フラミンガム研究では、左脚ブロックは心臓の器質的疾患および死亡率と関連することが示されている。徐脈の患者に左脚ブロックをともなう場合はまず経胸壁心臓超音波で器質的心疾患の検索を行うと良い。虚血性心疾患の危険因子や狭心症の症状をともなう場合は虚血性心疾患の検索を行うべきである。右脚ブロックについては、他に器質的な心疾患の存在を疑わせる所見がある場合や胸部症状がある場合を除いて精査は不要である。脚ブロックをともなう徐脈の患者で、徐脈による症状を認める場合は房室ブロックの存在を疑って心電図モニターを行うべきである。

 

5. 洞不全症候群の治療

2018年の徐脈のガイドラインでは、洞不全症候群を 1. 心拍数 50 /分未満または 2. 3秒超の洞停止と定義している。無症候性の洞不全症候群に対しては一般にペースメーカーの適応はない。

Multi-ethnic Study of Atherosclerosis (MESA) は、心拍数 50 /分未満の 45-84歳の男女 300名超を対象にしたコホート研究である。
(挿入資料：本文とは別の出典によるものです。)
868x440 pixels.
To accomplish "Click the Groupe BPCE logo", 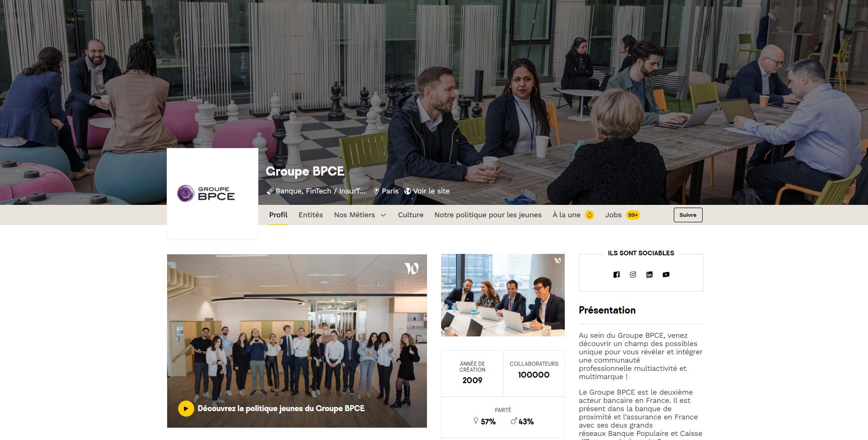I will 206,193.
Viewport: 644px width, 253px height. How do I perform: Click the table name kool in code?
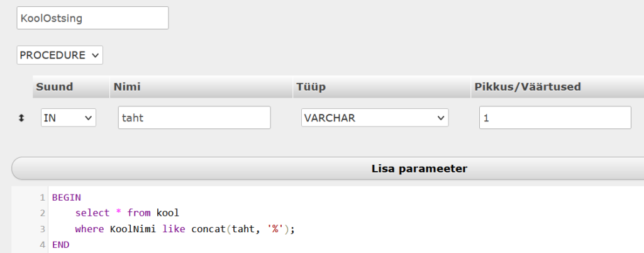coord(168,213)
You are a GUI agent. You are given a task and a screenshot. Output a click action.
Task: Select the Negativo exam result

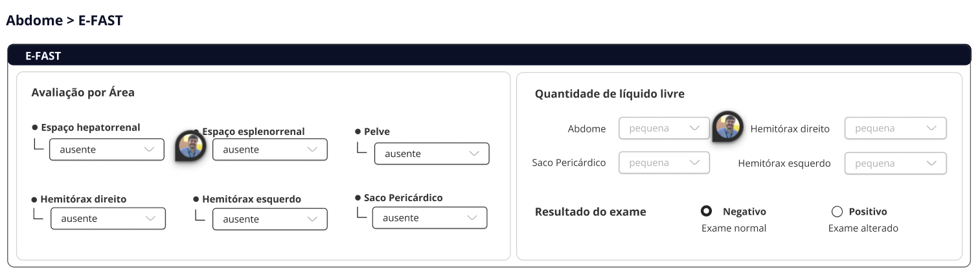tap(707, 212)
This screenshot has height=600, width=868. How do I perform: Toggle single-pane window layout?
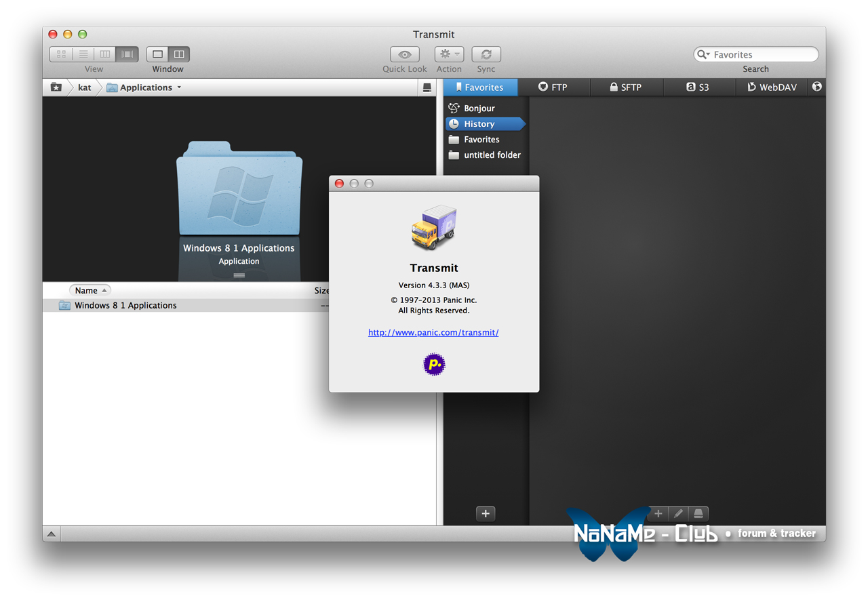[157, 54]
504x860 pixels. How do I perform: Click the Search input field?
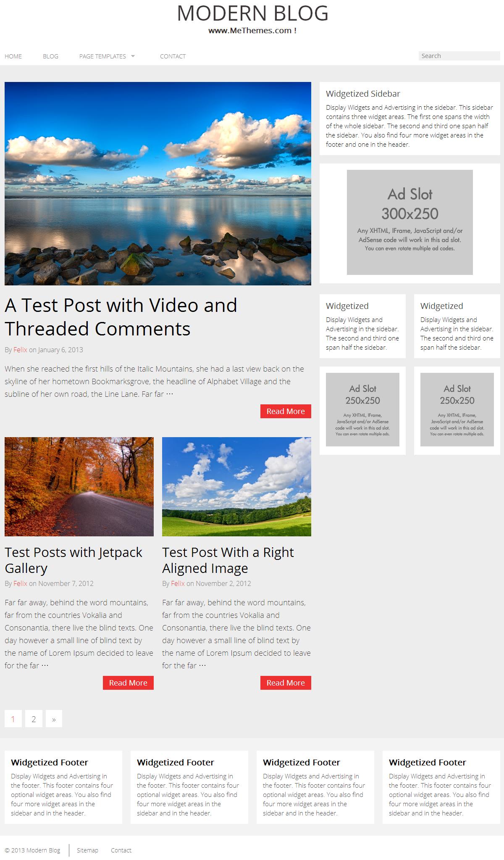click(459, 56)
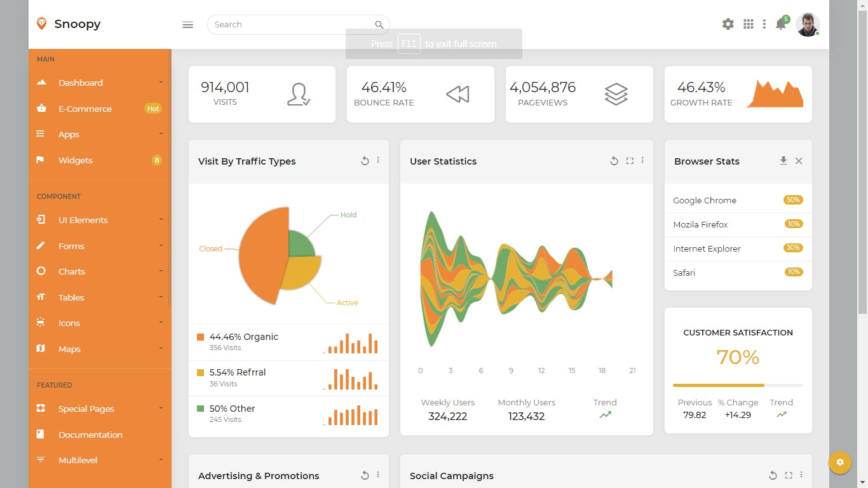This screenshot has width=868, height=488.
Task: Open the apps grid icon
Action: tap(749, 24)
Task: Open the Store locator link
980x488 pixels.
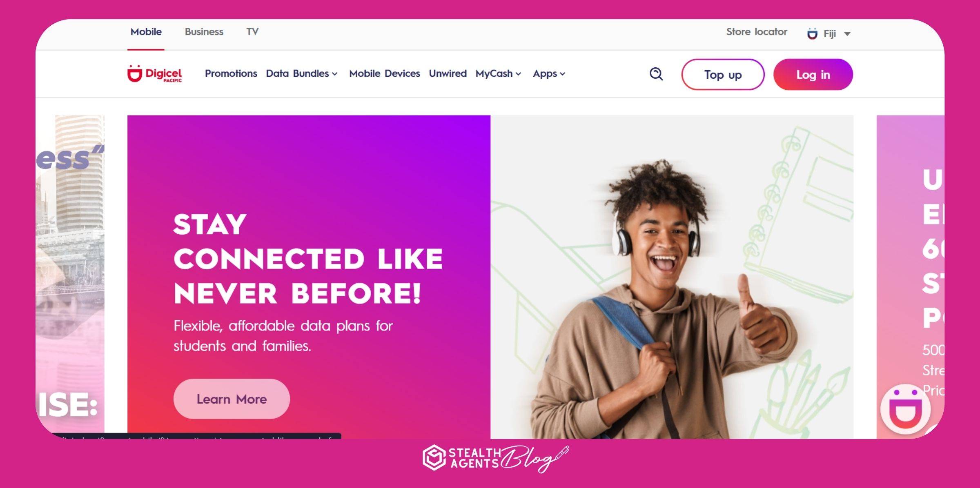Action: point(756,31)
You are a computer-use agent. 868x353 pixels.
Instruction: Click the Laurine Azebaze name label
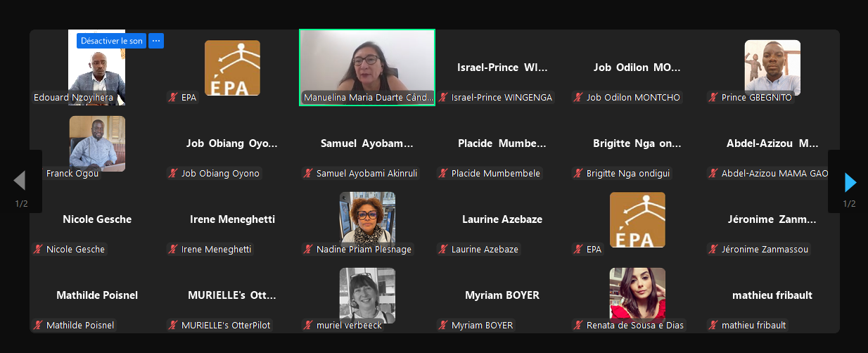point(485,249)
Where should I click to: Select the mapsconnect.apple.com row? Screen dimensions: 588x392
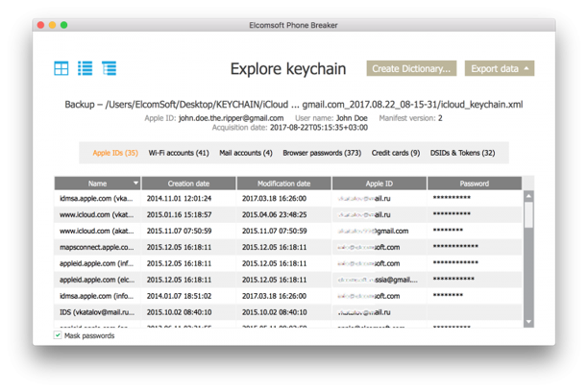(96, 247)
10年間の観察期間では、心疾患や死亡率は対照群と差がなかった。

一方、症候性の洞不全症候群については未治療の場合は、失神や心房細動、心不全のリスクであると報告されている。したがって、症候性の洞不全症候群では適切な治療がなされるべきである。症候性洞不全症候群の慢性期の治療の主力は恒久的ペースメーカー留置である。
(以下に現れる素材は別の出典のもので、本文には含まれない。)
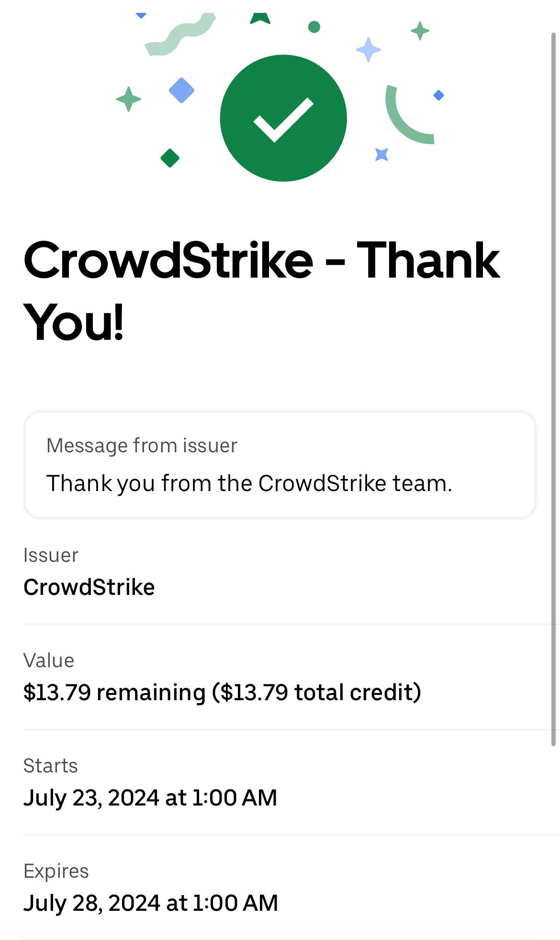Click the July 23, 2024 start date

tap(150, 798)
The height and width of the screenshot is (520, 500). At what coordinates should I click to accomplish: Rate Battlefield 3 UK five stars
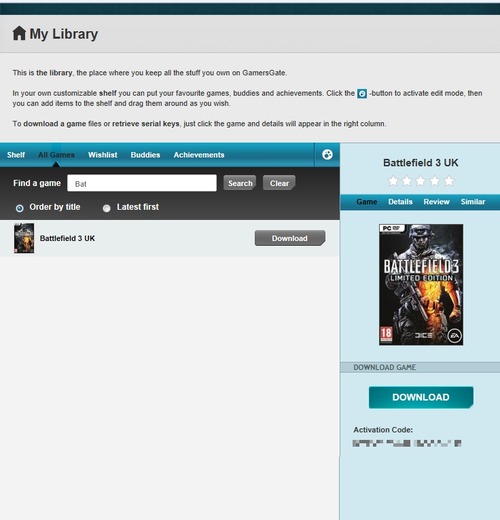click(449, 181)
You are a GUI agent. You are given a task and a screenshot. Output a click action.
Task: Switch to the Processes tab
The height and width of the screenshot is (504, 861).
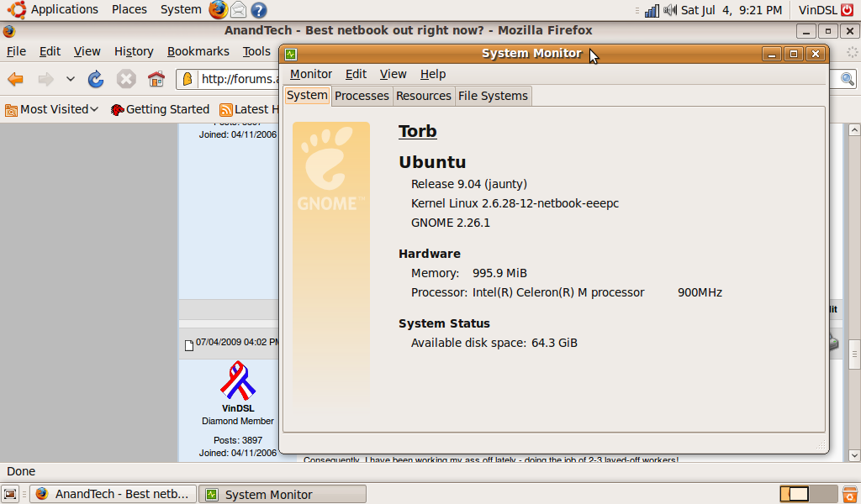pos(362,96)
一時的ペースメーカーが必要になることはほとんどない。いくつかの薬剤(アトロピン、イソプロテネロール、ドーパミン、ドブタミン、エピネフリン、カルシウム静注製剤、グルカゴン、高用量インスリン、アミノフィリン) は症候性の徐脈に対して使用できるが、救急診療に限っての使用にとどめるべきである。

恒久的ペースメーカーの適応となるのは、症候性洞不全症候群の他、症候性の変時性不全(労作時に洞房結節が反応しない)、頻脈徐脈症候群で徐脈による症状をともなう場合がある。

恒久性ペースメーカーを留置する場合は、atrial based pacing に設定するべきである。single chamber ventricular pacing と比較して、atrial pacing または dual chamber pacing は心房細動およびペースメーカー症候群のリスクが低いことが示されているからである。